Wendy and Peter Turn Thirty.
By Lynn Somerstein, PhD, RYT
The magical age thirty scares people. Women especially start hearing their biological clocks ticking louder and louder, the alarm goes off, and they get frantic about establishing family and career.
Men sometimes feel this urgency too, and men and women both need to put down roots about this time, or they may never, instead floating though life, head in the clouds, feet off the ground, then find out when it’s very late in the game that they are alone in space.
Wendy was 28 year old, at a turning point in her life. Would she ever get married and have children? What kind of life would she have, who would love her, and who would she love? Her career hadn’t progressed as well as she had imagined, not with the bankrupt economy. She did have a boyfriend though, but was he the right one?
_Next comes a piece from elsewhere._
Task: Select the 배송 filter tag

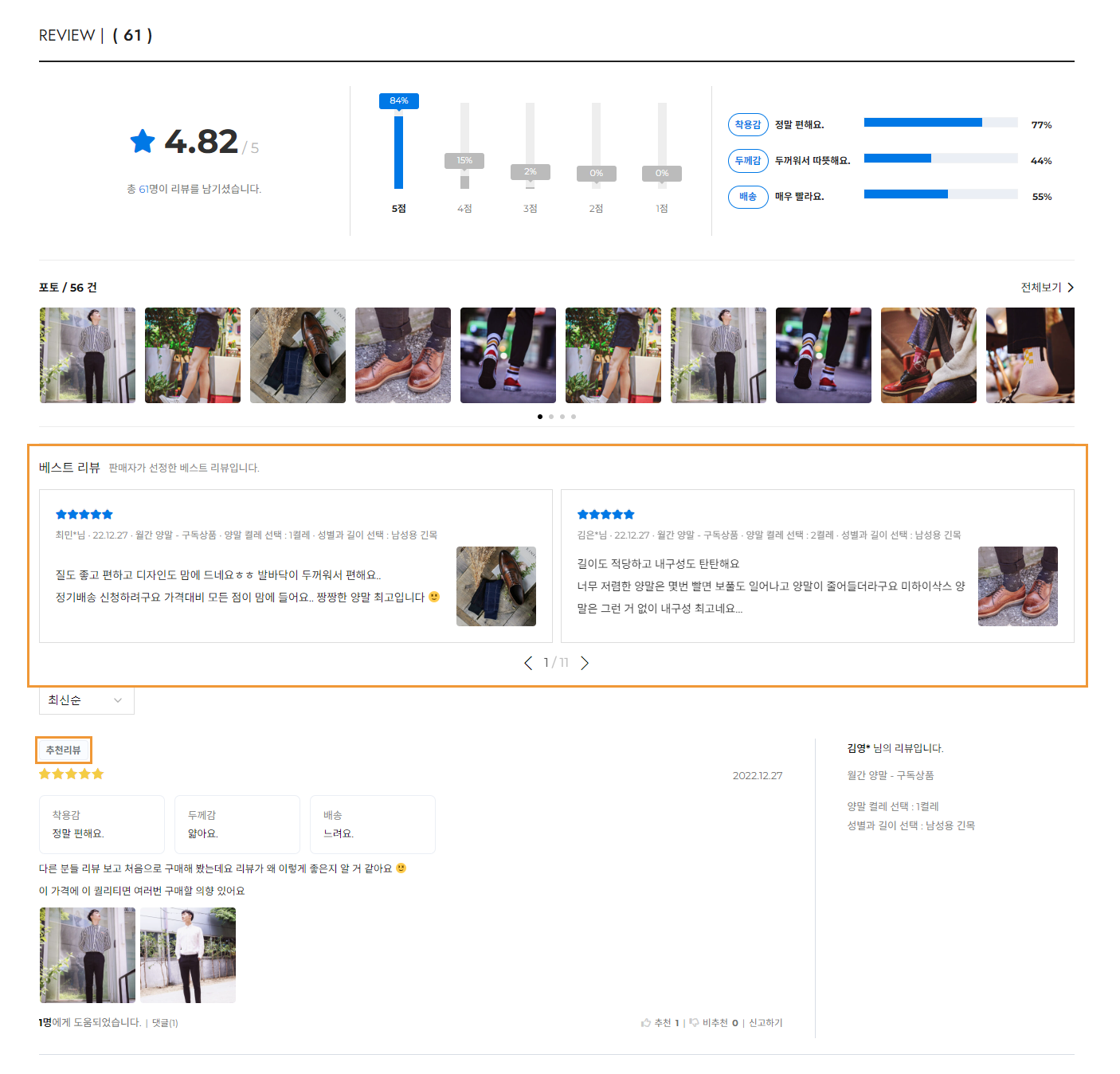Action: 747,197
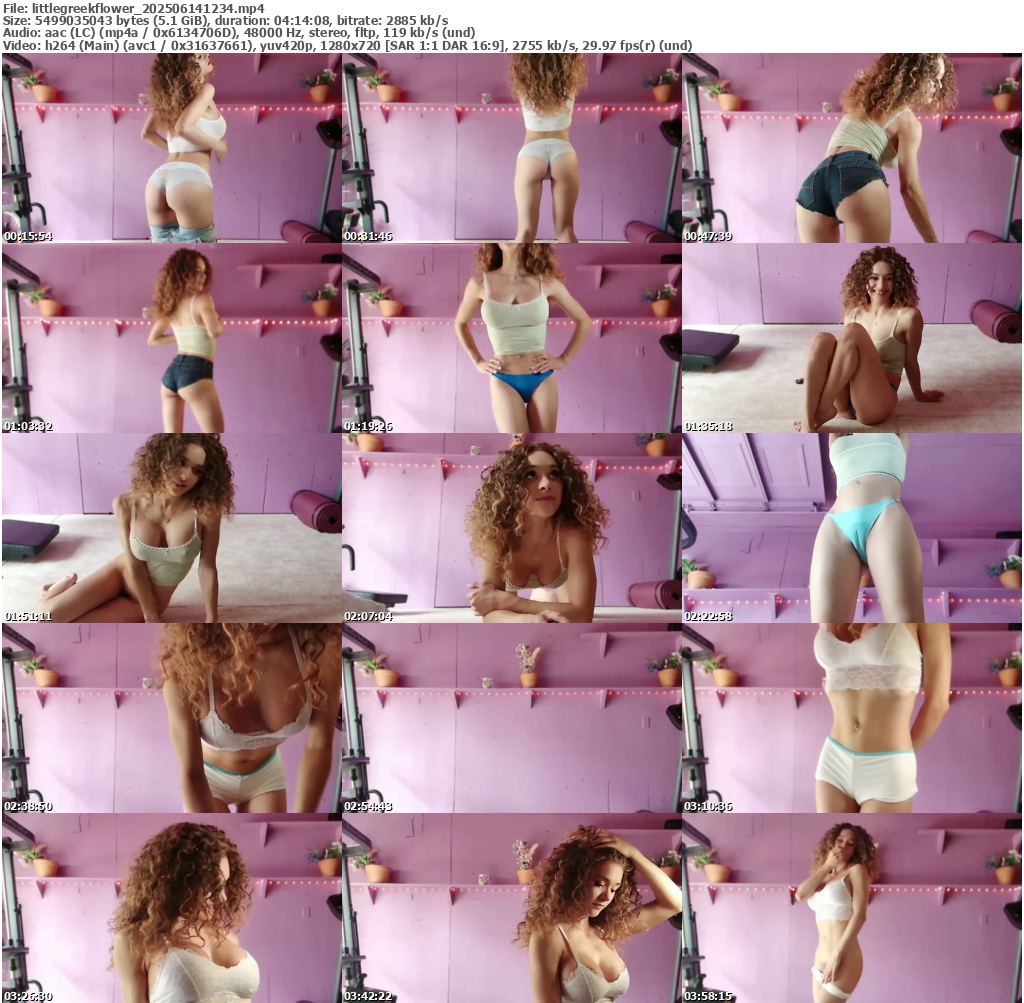The image size is (1024, 1003).
Task: Click the Size and duration info line
Action: pyautogui.click(x=225, y=20)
Wendy thought about breaking up with Peter- a really nice guy but not quite ready to make a commitment. He loved her, he said, but he needed to stay free so he could “make the best choices for himself.” They had been dating for several years. Was it wise to ditch him? They had put in a lot of time together, and a lot of loving too. Would she ever find anyone else? Anyone better?
And what did he mean by “the best choices for himself?” She wanted him to make good choices, of course, but why wasn’t she included? Why didn’t he say “the best choices for us?”
Peter was smart, attractive, with many good qualities, but scared to be close. And he still wasn’t that clear about what he wanted to do when he grew up, either. He was like Peter Pan. Remember Peter Pan and Wendy? Peter Pan never grows up, but his friend Wendy does.
Peter and Wendy didn’t come to therapy for relationship counseling- they could have, but they decided to try a trial break-up instead. Statistically such trials end up permanent- no relationship. Wendy decided to work individually with a therapist, and discovered that it wasn’t only Peter who was scared to be close, she was too. She needs to “show up and grow up.” Maybe Peter will find other ways to speed growing up, or maybe he’ll start therapy.
Lots of people need help negotiating the space between twenty and thirty something- the choices that you make at this time in your life can have permanent, life altering consequences, and you should make them with all the heart, soul and brain power that you can muster. A therapist can’t make these choices for you, but can help you find the best ways to make them.
People can be so afraid of making mistakes, making the wrong choice, that they don’t make any choices at all- which is still a choice, but of an inferior variety. It’s just a passive going along with the flow. Polling your friends to see what they would do, waiting to see what happens, wanting the decisions to be out of your hands- it’s just too scary to make up your mind, but it’s your life, and only you can decide.
Sometimes the smarter you think you are, the harder it is to decide, to know what’s right for you, to look inside your deepest self and go with what you find- those treasures can be deeply hidden.
Wendy and Peter are both decent, smart, good people, but they were raised by demanding parents who insisted that they perform to certain standards to be acceptable. Wendy mainly knew how to please others. Peter was scared of being trapped in a relationship with no room for himself.
They were both stuck in the fear of making a mistake, which kept them from finding and being their true selves.
How can you find your true self?
There are many roads- individual or group therapy, creative arts therapy- but they all include a connection with a skilled therapist who is able to help you negotiate the give and take empathy and honesty that is the bedrock of deep connections.
Sometimes I recommend books that illustrate what I’m trying to say lots better than I can say it. Want to know what it’s like to grow up? Recently, Rafael Yglesias wrote a book, called A Happy Marriage, about his life with his beloved wife. They married when they were young, and they brought each other up; then she died. The book shines with honesty, love and tenderness. Read it.